35% of total restaurants are part of some kind of restaurant chain. Here, we should account for cases where two different retaurants might have exact same name but are not related to each other.

Top restaurant chains (by number of outlets)
Let's plot a horizontal bar graph to look at Top 10 restaurant chains. For the color scheme, we are using a list of pre-defined and selected colours to make the chart more appealing. If you want your analysis to look good visually, you should customize each and every element of your graph.

In [None]:
chains.head(10)

In [None]:
top10_chains = data["name"].value_counts()[:10].sort_values(ascending=True)

In [None]:
height = top10_chains.values
bars = top10_chains.index
y_pos = np.arange(len(bars))

fig = plt.figure(figsize=[11,7], frameon=False)
ax = fig.gca()
ax.spines["top"].set_visible("#424242")
ax.spines["right"].set_visible(False)
ax.spines["left"].set_color("#424242")
ax.spines["bottom"].set_color("#424242")


colors = ["#f9cdac","#f2a49f","#ec7c92","#e65586","#bc438b","#933291","#692398","#551c7b","#41155e","#2d0f41"]
plt.barh(y_pos, height, color=colors)
 
plt.xticks(color="#424242")

plt.yticks(y_pos, bars, color="#424242")
plt.xlabel("Number of outlets in India")

for i, v in enumerate(height):
    ax.text(v+3, i, str(v), color='#424242')
plt.title("Top 10 Restaurant chain in India (by number of outlets)")


plt.show()

This chart is majorly dominaed by big fast food chains

Top restaurant chains (by average rating)
Here we will look at top chains by their ratings. I have set the criteria of number of outlets to greater than 4 to remove some outliers.

In [None]:
outlets = data["name"].value_counts()

In [None]:
atleast_5_outlets = outlets[outlets > 4]

In [None]:
top10_chains2 = data[data["name"].isin(atleast_5_outlets.index)].groupby("name")["aggregate_rating"].mean().sort_values(ascending=False).head(10).sort_values()


In [None]:
height = pd.Series(top10_chains2.values).map(lambda x : np.round(x, 2))
bars = top10_chains2.index
y_pos = np.arange(len(bars))

fig = plt.figure(figsize=[11,7], frameon=False)
ax = fig.gca()
ax.spines["top"].set_visible("#424242")
ax.spines["right"].set_visible(False)
ax.spines["left"].set_color("#424242")
ax.spines["bottom"].set_color("#424242")


colors = ['#fded86', '#fce36b', '#f7c65d', '#f1a84f', '#ec8c41', '#e76f34', '#e25328', '#b04829', '#7e3e2b', '#4c3430']
plt.barh(y_pos, height, color=colors)

plt.xlim(3)
plt.xticks(color="#424242")
plt.yticks(y_pos, bars, color="#424242")
plt.xlabel("Number of outlets in India")

for i, v in enumerate(height):
    ax.text(v + 0.01, i, str(v), color='#424242')
plt.title("Top 10 Restaurant chain in India (by average Rating)")


plt.show()

Interestingly, no fast food chain appears in this chart. To maintain a high rating, restaurants needs to provide superior service which becomes impossible with booming 
fast food restaurant in every street.

**Establishment Types**

Number of restaurants (by establishment type)

In [None]:
est_count = data.groupby("establishment").count()["res_id"].sort_values(ascending=False)[:5]
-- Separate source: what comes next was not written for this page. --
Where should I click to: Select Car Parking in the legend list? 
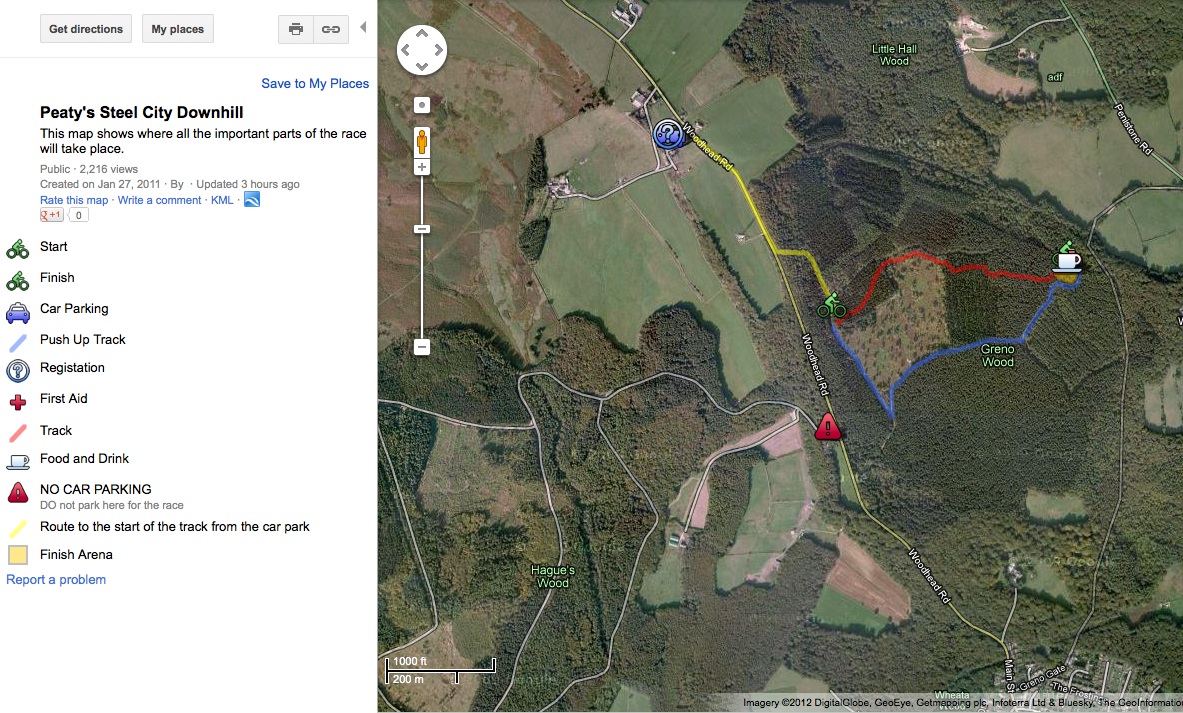[x=74, y=309]
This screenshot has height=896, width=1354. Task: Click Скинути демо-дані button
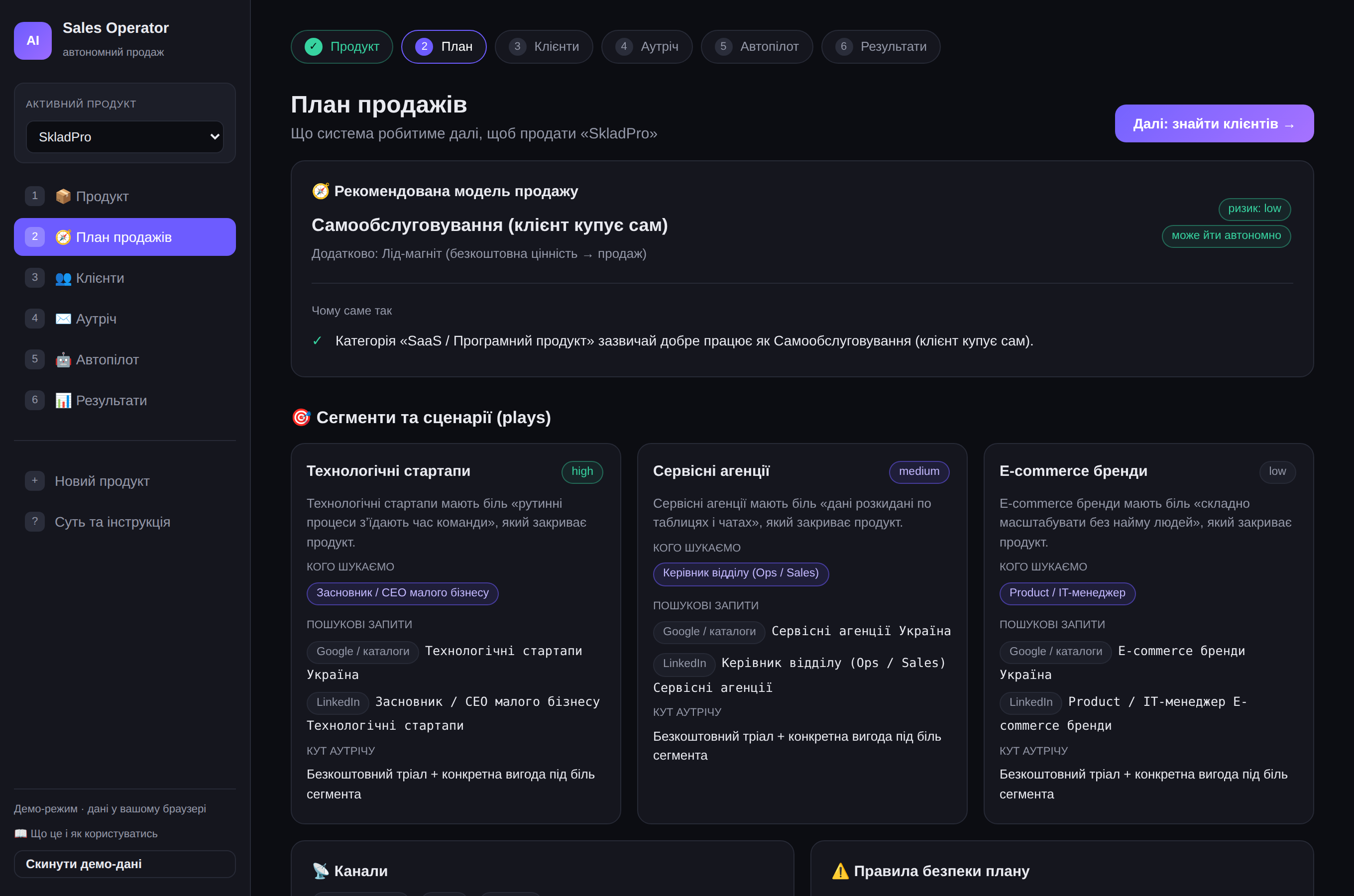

fig = plt.figure(figsize=[8,5], frameon=False)
ax = fig.gca()
ax.spines["top"].set_visible(False)
ax.spines["right"].set_visible(False)
ax.spines["left"].set_color("#424242")
ax.spines["bottom"].set_color("#424242")


colors = ["#2d0f41",'#933291',"#e65586","#f2a49f","#f9cdac"]
plt.bar(est_count.index, est_count.values, color=colors)

plt.xticks(range(0, 6), color="#424242")
plt.yticks(range(0, 25000, 5000), color="#424242")
plt.xlabel("Top 5 establishment types")

for i, v in enumerate(est_count):
    ax.text(i-0.2, v+500, str(v), color='#424242')
plt.title("Number of restaurants (by establishment type)")


plt.show()

Top 3 represents more casual and quick service restaurants, then from 4-6 we have dessert based shops.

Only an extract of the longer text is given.